To all of these effusions Faith replied suitably; and although she had no idea what she could possibly do about it, she quite agreed that it was her sacred duty to protect her only son from Penhallow’s tyranny. She paid a great many visits to Clifford’s office, and would no doubt have paid more had he not prudently instructed his clerk to deny her; and tried successively to enlist the support of each of Clay’s half-brothers. This attempt was unattended by success. Eugene and the twins, while viewing Clay’s prospective sojourn at Trevellin with disfavour, were yet too little affected by it to meddle in what was admittedly a sleeveless errand; Ingram, who believed in keeping upon easy terms with everyone except Raymond, gave her a good deal of sympathy, agreed with every word she had to say, promised to do what he could, and left it at that; and Raymond replied curtly that Penhallow was already aware of his disapproval, and that to say anything more on the subject was a waste of time which he for one did not propose to indulge in. He added that since, under the terms of Penhallow’s will, Faith would be in possession of an ample jointure upon his death, she had better contain her soul in patience for a year or two, at the end of which time she would no doubt be in a position to finance Clay in whatever wild-cat scheme for his advancement he had taken into his head. This brusquely delivered piece of advice so much annoyed Faith that she succumbed to one of her nervous attacks, complained of headache and insomnia, and sent Loveday to Bodmin to procure for her at the chemist’s a quantity of drugs the free consumption of which might have been expected to have ruined any but the most resilient constitution; and bored everyone by describing the increasing number of veronal-drops now necessary to induce the bare minimum of sleep.

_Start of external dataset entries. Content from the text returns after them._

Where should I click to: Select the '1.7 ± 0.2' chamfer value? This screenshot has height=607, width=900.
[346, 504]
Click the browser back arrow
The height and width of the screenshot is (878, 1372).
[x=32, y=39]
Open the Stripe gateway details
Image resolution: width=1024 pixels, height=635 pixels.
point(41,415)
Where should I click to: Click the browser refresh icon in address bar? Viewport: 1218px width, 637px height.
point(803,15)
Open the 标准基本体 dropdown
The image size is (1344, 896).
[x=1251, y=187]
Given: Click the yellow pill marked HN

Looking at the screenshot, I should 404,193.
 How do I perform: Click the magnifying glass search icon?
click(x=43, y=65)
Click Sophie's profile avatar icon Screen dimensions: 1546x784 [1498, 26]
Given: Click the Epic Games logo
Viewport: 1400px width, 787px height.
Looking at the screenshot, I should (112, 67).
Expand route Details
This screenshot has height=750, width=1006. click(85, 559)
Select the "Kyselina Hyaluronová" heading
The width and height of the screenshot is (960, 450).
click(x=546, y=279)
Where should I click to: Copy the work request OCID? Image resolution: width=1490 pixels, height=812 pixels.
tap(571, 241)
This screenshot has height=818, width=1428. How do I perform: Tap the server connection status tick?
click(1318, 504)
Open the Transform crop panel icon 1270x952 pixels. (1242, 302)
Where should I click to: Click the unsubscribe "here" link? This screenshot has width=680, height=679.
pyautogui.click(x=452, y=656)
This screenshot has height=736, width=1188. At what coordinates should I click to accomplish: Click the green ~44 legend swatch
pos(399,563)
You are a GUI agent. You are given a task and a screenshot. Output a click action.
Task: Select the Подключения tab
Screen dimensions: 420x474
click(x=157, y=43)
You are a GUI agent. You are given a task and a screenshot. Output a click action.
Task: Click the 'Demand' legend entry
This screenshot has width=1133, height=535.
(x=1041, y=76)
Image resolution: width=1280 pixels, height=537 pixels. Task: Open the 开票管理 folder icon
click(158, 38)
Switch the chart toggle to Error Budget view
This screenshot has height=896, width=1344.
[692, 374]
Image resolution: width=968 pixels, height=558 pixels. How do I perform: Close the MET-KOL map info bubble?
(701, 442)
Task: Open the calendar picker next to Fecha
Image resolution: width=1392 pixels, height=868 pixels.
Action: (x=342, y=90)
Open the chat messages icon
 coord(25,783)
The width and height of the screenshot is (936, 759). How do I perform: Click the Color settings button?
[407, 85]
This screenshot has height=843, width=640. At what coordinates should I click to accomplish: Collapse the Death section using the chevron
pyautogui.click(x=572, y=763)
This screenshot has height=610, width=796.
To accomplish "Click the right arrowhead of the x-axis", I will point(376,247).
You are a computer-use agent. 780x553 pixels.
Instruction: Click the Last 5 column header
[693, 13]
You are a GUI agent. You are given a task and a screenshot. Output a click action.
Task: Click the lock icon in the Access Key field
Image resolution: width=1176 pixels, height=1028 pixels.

It might have been supposed that she would have found, if not an ally, a sympathiser in Vivian, but Vivian, besides feeling that anyone who had been fool enough to marry Penhallow deserved whatever was coming to her, was a great deal too absorbed in her own troubles to have any attention to spare for another’s. Her last interview with Penhallow on the question of her enforced residence at Trevellin seemed to have stirred the fire of her resentment to a flame. Every petty inconvenience or annoyance became a major ill in her eyes; she tried in a variety of ways to inspire Eugene with a desire to break away from his family; wrung from a reluctant editor a half-promise to employ him as dramatic critic on his paper; obtained orders to view a number of desirable flats in London; and even evolved an energetic plan for earning money on her own account by conducting interested foreigners round London, and pointing out places of note to them. None of these schemes came to fruition, because it was beyond her power to goad Eugene into making the least alteration in his indolent habits. A perpetual crease dwelled between her straight brows; she developed an uncomfortable trick of pacing up and down rooms, smoking rapidly as she did so, and obviously hammering out ways and means in her impatient brain. It was the freely expressed opinion of Conrad that she would shortly blow up, and this, indeed, was very much the impression she conveyed to a disinterested onlooker. Inaction being insupportable to anyone of her restless temperament, and the natural outlet for her enemy being effectively plugged by her husband’s refusal to bestir himself, she took to tramping for miles over the Moor, an exercise which might have had a more beneficial effect upon the state of hey mind had she not occupied it the whole time in brooding over the insufferable nature of her position at Trevellin. When in the house, she spent her time between ministering to Eugene’s comfort, quarrelling with her brothers-in-law, and finding fault with the domestic arrangements.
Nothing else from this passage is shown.